══ Records provided

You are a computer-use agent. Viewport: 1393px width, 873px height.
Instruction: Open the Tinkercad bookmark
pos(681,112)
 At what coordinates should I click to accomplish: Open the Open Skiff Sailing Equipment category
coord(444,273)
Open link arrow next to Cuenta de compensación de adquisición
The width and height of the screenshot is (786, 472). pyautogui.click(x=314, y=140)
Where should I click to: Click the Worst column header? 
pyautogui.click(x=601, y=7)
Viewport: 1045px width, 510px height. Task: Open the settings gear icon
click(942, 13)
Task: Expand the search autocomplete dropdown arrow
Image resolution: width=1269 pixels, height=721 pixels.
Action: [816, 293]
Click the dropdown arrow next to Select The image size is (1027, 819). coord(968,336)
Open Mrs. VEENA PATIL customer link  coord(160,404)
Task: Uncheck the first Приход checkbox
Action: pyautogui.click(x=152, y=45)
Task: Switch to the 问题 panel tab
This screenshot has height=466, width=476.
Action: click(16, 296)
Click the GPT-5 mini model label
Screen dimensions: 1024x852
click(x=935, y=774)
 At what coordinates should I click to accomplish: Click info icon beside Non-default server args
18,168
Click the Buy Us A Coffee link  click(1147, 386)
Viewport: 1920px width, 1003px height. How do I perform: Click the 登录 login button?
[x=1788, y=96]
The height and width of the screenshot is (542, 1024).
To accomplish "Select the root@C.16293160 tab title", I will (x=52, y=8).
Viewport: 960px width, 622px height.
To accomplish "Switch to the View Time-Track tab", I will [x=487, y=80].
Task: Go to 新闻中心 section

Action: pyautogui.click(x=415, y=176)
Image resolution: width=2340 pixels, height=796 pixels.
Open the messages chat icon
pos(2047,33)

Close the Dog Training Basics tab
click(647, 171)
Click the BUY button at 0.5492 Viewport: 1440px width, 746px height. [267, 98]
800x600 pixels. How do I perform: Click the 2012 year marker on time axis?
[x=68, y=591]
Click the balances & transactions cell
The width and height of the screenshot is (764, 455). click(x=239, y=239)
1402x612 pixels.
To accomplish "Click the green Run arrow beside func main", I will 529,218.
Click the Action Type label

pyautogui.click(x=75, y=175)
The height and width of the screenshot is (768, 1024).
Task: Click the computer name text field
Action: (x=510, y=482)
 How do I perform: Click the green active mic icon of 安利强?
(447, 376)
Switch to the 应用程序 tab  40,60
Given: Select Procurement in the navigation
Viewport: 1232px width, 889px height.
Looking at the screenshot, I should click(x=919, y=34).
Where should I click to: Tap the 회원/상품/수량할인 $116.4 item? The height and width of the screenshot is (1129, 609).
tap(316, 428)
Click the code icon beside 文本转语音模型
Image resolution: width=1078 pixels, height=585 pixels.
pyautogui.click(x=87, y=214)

════

Copy out each line of the records where the string "Select" appears.

Click the dropdown arrow next to Select The image size is (1027, 819). coord(968,336)
To accomplish "Select the root@C.16293160 tab title", I will (x=52, y=8).
Given: Select Procurement in the navigation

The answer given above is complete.